| DESCRIPTION OF THE TASK |
The required output is the line containing "The height and width of the screenshot is (768, 1366)." followed by every later line through the end of the data, all reproduced exactly.

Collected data
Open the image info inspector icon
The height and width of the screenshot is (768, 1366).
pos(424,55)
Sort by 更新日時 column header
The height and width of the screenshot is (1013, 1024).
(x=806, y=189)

| ANSWER TO THIS TASK |
The height and width of the screenshot is (768, 1366).
pos(424,55)
Sort by 更新日時 column header
The height and width of the screenshot is (1013, 1024).
(x=806, y=189)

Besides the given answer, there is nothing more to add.